Final answer:
The question involves finding the biggest decrease in waiting times from provided data, interpreting a scatter plot for wait times between durations of eruptions, calculating probabilities with the exponential distribution, and understanding waiting times using a uniform distribution.
Step-by-step explanation:
The assignment appears to be focused on data analysis and probability, with a scenario involving wait times between eruptions or customer arrivals. In this context, assigning the biggest decrease in waiting time would involve analyzing a set of data points and calculating the differences between consecutive waiting times to determine the largest decrease. For instance, you've given an example where the time decreased from 74 to 62 minutes, which is a decrease of 12 minutes. If you want to find the biggest decrease, you'll need a set of such waiting times, calculate the differences for each consecutive pair, and then identify the largest decrease from those differences.
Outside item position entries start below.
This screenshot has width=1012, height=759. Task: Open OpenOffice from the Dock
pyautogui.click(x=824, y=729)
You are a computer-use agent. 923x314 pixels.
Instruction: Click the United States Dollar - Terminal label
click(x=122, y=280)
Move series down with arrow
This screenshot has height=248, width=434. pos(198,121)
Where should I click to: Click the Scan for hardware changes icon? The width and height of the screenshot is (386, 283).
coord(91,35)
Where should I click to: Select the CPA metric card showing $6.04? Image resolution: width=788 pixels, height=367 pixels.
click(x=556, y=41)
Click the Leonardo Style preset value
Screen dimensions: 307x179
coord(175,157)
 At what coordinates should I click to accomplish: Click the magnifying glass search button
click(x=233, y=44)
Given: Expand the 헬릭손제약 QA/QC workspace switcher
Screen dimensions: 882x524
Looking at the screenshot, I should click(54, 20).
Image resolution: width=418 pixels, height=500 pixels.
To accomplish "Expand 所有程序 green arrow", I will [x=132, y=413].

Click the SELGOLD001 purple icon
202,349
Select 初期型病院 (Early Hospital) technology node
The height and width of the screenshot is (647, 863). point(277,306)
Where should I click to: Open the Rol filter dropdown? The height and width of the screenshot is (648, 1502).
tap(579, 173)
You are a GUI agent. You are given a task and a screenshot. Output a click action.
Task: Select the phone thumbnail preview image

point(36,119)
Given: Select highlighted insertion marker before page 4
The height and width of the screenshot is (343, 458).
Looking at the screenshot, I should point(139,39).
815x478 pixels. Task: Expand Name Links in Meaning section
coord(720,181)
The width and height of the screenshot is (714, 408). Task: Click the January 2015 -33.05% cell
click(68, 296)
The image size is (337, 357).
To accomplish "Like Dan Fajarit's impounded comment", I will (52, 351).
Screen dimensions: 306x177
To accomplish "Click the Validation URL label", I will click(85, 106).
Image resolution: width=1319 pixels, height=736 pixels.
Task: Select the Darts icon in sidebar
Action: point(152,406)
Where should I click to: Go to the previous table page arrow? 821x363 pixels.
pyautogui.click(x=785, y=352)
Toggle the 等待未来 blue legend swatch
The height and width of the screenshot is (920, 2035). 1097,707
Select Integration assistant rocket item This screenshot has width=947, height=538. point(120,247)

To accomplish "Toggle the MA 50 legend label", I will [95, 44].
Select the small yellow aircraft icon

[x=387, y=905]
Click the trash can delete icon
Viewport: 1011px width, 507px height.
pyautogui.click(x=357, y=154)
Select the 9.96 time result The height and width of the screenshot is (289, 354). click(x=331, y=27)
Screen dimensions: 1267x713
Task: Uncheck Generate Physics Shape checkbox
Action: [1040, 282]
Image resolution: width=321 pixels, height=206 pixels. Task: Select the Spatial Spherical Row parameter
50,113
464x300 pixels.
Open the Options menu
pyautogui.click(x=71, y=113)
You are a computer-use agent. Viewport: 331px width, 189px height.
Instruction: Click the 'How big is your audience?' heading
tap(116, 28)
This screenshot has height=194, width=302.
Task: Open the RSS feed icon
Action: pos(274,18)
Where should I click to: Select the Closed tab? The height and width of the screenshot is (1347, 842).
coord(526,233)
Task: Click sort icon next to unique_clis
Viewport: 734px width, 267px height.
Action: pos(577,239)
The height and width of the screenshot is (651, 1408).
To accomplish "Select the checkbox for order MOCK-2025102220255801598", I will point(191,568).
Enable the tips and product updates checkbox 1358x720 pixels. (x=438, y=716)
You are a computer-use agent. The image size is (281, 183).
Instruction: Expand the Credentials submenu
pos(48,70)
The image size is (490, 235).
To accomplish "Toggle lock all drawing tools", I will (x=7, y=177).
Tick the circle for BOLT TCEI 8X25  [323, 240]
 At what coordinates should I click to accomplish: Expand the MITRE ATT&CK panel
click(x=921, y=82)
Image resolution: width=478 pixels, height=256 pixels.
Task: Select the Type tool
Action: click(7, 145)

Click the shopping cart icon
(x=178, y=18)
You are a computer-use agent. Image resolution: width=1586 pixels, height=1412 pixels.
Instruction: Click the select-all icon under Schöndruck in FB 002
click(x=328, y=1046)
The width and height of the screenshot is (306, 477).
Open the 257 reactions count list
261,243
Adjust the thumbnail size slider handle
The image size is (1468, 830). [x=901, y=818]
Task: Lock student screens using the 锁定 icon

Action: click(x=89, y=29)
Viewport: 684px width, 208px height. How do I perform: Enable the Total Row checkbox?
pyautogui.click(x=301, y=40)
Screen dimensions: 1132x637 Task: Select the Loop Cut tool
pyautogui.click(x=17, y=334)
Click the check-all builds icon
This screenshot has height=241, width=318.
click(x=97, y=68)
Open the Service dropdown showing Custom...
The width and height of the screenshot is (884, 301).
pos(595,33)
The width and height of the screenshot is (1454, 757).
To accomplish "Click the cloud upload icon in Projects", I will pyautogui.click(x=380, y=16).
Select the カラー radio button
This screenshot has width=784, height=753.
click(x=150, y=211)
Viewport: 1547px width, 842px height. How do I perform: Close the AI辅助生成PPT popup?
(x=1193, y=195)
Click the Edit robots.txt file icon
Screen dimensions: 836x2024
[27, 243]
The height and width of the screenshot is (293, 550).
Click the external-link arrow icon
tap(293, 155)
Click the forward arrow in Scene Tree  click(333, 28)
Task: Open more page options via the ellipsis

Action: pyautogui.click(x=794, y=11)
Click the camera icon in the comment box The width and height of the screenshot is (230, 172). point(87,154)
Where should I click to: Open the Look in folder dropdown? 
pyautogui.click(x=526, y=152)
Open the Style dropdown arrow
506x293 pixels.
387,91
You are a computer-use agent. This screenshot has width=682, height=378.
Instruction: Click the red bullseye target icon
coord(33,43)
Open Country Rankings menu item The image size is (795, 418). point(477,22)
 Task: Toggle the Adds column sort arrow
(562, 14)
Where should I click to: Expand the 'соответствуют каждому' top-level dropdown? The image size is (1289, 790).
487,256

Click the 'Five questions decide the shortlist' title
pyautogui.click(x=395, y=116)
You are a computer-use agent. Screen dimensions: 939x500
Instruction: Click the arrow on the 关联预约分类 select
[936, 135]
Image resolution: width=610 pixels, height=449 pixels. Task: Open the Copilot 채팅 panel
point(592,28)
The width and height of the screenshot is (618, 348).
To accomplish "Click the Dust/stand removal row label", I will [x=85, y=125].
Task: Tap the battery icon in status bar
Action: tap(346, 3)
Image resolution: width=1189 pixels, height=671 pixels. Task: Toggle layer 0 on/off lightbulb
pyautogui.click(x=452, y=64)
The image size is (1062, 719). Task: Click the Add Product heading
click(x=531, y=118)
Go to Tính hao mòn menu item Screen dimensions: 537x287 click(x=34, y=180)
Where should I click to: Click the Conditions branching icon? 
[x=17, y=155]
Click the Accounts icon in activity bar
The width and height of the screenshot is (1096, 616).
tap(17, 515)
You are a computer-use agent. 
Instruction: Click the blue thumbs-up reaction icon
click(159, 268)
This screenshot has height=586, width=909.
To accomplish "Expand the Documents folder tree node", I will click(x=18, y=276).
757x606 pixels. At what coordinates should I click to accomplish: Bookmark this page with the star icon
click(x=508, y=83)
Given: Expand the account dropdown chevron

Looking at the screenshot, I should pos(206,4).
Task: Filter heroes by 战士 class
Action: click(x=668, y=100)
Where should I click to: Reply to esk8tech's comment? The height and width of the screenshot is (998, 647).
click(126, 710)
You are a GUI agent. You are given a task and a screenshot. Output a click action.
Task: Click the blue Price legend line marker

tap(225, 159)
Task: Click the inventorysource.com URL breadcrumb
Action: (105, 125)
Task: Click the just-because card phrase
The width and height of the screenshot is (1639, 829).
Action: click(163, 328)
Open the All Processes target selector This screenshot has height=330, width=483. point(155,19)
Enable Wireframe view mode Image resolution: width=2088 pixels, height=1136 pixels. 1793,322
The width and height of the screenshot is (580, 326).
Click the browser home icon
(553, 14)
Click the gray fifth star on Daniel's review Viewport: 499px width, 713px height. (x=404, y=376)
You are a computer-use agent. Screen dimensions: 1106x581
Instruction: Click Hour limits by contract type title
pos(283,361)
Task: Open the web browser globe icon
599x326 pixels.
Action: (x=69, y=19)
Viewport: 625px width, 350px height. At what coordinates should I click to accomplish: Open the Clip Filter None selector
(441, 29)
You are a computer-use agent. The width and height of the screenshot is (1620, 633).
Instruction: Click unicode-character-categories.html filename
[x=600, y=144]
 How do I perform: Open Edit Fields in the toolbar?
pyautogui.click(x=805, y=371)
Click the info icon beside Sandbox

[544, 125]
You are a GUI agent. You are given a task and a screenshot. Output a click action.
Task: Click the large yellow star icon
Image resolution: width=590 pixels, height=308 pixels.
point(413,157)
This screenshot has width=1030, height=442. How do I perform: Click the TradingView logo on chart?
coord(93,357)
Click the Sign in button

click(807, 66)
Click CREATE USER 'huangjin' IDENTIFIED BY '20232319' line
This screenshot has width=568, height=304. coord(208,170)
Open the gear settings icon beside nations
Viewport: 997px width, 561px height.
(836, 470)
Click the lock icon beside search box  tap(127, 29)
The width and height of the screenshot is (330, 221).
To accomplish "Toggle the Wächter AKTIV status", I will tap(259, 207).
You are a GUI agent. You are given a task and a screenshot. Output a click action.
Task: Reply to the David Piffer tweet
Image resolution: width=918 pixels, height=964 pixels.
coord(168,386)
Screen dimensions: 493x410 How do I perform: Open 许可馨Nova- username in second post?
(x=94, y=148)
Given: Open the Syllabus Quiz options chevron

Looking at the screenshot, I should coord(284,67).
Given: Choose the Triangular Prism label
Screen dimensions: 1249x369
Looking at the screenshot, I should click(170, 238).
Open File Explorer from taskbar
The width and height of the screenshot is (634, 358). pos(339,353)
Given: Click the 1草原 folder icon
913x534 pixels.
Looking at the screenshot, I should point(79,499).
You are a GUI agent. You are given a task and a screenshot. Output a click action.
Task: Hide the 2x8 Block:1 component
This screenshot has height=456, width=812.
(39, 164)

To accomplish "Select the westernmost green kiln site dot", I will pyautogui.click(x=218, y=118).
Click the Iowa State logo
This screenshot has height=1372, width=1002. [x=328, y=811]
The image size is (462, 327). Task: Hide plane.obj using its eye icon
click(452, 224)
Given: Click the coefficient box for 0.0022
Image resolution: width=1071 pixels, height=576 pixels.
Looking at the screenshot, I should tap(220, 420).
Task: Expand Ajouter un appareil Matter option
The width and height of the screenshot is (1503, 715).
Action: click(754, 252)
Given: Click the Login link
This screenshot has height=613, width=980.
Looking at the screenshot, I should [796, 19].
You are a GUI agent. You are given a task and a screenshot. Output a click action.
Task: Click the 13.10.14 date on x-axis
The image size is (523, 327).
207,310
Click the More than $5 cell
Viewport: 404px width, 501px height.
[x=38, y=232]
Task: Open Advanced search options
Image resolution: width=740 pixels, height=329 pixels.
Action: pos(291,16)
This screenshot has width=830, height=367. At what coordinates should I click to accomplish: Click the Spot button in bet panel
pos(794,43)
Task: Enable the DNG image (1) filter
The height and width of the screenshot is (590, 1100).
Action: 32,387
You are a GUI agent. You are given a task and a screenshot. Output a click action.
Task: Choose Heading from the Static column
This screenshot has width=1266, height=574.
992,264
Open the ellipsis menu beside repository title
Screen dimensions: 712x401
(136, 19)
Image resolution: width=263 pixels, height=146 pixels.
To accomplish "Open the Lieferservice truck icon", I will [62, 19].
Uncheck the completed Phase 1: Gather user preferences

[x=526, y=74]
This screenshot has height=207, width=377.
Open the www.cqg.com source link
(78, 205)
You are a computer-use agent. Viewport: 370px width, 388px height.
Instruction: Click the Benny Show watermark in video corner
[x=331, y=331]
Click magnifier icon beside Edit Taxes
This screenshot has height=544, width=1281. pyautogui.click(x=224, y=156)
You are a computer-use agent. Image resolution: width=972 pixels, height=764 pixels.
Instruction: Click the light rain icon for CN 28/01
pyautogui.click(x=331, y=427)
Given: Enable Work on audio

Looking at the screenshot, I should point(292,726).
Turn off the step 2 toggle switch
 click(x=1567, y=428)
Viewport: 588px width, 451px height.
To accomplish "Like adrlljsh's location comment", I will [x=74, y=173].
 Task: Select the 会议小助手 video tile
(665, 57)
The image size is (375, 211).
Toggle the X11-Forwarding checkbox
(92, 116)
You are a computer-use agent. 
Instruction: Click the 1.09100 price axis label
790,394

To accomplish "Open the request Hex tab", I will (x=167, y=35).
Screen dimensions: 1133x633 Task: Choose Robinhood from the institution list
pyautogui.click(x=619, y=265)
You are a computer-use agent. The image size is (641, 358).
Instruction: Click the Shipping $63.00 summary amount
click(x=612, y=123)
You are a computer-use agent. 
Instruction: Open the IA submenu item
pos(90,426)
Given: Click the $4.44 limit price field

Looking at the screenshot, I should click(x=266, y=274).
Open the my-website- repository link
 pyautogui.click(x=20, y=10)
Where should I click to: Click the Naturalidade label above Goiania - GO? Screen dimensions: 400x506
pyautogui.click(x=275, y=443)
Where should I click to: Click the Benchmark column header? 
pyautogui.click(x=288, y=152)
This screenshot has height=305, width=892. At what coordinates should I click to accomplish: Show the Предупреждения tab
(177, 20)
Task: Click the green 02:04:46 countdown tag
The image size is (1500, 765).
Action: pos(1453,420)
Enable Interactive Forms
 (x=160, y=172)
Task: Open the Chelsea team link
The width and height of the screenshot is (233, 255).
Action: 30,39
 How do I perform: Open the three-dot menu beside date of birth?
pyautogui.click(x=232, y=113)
When interpreting the scatter plot in Figure 0.5, you're looking at the correlation between eruption durations and waiting times. If asked to interpolate for wait times between eruptions lasting between 2.5 to 4.0 minutes, you'd examine where those durations would fall on the X-axis (duration of eruptions) and estimate their corresponding wait times on the Y-axis (time between eruptions) based on the linear trend observed in the scatter plot.
Regarding the exponential distribution mentioned in Example 5.11, if on average 30 customers arrive per hour, it implies one arrives every two minutes. Thus, it would take approximately six minutes for three customers to arrive. To find the probability that the next customer arrives in less than one minute, the exponential distribution formula would be employed.
In the last exercise about the uniform distribution of waiting times for a rural bus, with times ranging from zero to 75 minutes, calculating whether a sample average wait time of less than 30 minutes is surprising would involve determining if such a result is likely given the known distribution. This could involve calculating the expected mean and variance, and then seeing how a mean of 30 minutes compares to these.